Exercise directions:
Put every line of the listing below into a Markdown table with the columns Number and Line. Leave out any blank lines.

Data:
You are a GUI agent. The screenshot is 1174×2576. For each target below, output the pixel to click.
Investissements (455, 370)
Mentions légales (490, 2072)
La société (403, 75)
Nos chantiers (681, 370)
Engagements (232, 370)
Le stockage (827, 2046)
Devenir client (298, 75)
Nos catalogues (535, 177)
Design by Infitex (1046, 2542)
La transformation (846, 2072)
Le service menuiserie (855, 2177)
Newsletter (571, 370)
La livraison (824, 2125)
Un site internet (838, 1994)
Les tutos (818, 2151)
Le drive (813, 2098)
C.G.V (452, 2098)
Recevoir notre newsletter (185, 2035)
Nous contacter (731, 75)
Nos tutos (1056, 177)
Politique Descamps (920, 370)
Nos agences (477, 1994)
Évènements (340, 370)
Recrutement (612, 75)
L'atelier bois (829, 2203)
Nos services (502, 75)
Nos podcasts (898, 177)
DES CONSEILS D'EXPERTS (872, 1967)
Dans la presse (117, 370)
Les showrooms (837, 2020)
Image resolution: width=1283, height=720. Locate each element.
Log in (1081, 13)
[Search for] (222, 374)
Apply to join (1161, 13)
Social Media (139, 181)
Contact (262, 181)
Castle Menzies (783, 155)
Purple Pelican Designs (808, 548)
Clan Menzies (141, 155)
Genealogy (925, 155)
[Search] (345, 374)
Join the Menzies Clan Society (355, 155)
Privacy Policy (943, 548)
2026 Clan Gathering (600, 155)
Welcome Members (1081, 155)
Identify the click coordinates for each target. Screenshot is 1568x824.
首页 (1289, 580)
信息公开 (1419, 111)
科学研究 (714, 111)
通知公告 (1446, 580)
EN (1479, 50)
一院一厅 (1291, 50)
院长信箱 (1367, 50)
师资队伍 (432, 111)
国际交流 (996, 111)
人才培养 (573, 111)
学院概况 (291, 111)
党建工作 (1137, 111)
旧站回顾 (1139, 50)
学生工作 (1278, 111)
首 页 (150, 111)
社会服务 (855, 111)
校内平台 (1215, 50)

Task output:
| Number | Line |
|---|---|
| 1 | You are a GUI agent. The screenshot is 1174×2576. For each target below, output the pixel to click. |
| 2 | Investissements (455, 370) |
| 3 | Mentions légales (490, 2072) |
| 4 | La société (403, 75) |
| 5 | Nos chantiers (681, 370) |
| 6 | Engagements (232, 370) |
| 7 | Le stockage (827, 2046) |
| 8 | Devenir client (298, 75) |
| 9 | Nos catalogues (535, 177) |
| 10 | Design by Infitex (1046, 2542) |
| 11 | La transformation (846, 2072) |
| 12 | Le service menuiserie (855, 2177) |
| 13 | Newsletter (571, 370) |
| 14 | La livraison (824, 2125) |
| 15 | Un site internet (838, 1994) |
| 16 | Les tutos (818, 2151) |
| 17 | Le drive (813, 2098) |
| 18 | C.G.V (452, 2098) |
| 19 | Recevoir notre newsletter (185, 2035) |
| 20 | Nous contacter (731, 75) |
| 21 | Nos tutos (1056, 177) |
| 22 | Politique Descamps (920, 370) |
| 23 | Nos agences (477, 1994) |
| 24 | Évènements (340, 370) |
| 25 | Recrutement (612, 75) |
| 26 | L'atelier bois (829, 2203) |
| 27 | Nos services (502, 75) |
| 28 | Nos podcasts (898, 177) |
| 29 | DES CONSEILS D'EXPERTS (872, 1967) |
| 30 | Dans la presse (117, 370) |
| 31 | Les showrooms (837, 2020) |
| 32 | Image resolution: width=1283, height=720. Locate each element. |
| 33 | Log in (1081, 13) |
| 34 | [Search for] (222, 374) |
| 35 | Apply to join (1161, 13) |
| 36 | Social Media (139, 181) |
| 37 | Contact (262, 181) |
| 38 | Castle Menzies (783, 155) |
| 39 | Purple Pelican Designs (808, 548) |
| 40 | Clan Menzies (141, 155) |
| 41 | Genealogy (925, 155) |
| 42 | [Search] (345, 374) |
| 43 | Join the Menzies Clan Society (355, 155) |
| 44 | Privacy Policy (943, 548) |
| 45 | 2026 Clan Gathering (600, 155) |
| 46 | Welcome Members (1081, 155) |
| 47 | Identify the click coordinates for each target. Screenshot is 1568x824. |
| 48 | 首页 (1289, 580) |
| 49 | 信息公开 (1419, 111) |
| 50 | 科学研究 (714, 111) |
| 51 | 通知公告 (1446, 580) |
| 52 | EN (1479, 50) |
| 53 | 一院一厅 (1291, 50) |
| 54 | 院长信箱 (1367, 50) |
| 55 | 师资队伍 (432, 111) |
| 56 | 国际交流 (996, 111) |
| 57 | 人才培养 (573, 111) |
| 58 | 学院概况 (291, 111) |
| 59 | 党建工作 (1137, 111) |
| 60 | 旧站回顾 (1139, 50) |
| 61 | 学生工作 (1278, 111) |
| 62 | 首 页 (150, 111) |
| 63 | 社会服务 (855, 111) |
| 64 | 校内平台 (1215, 50) |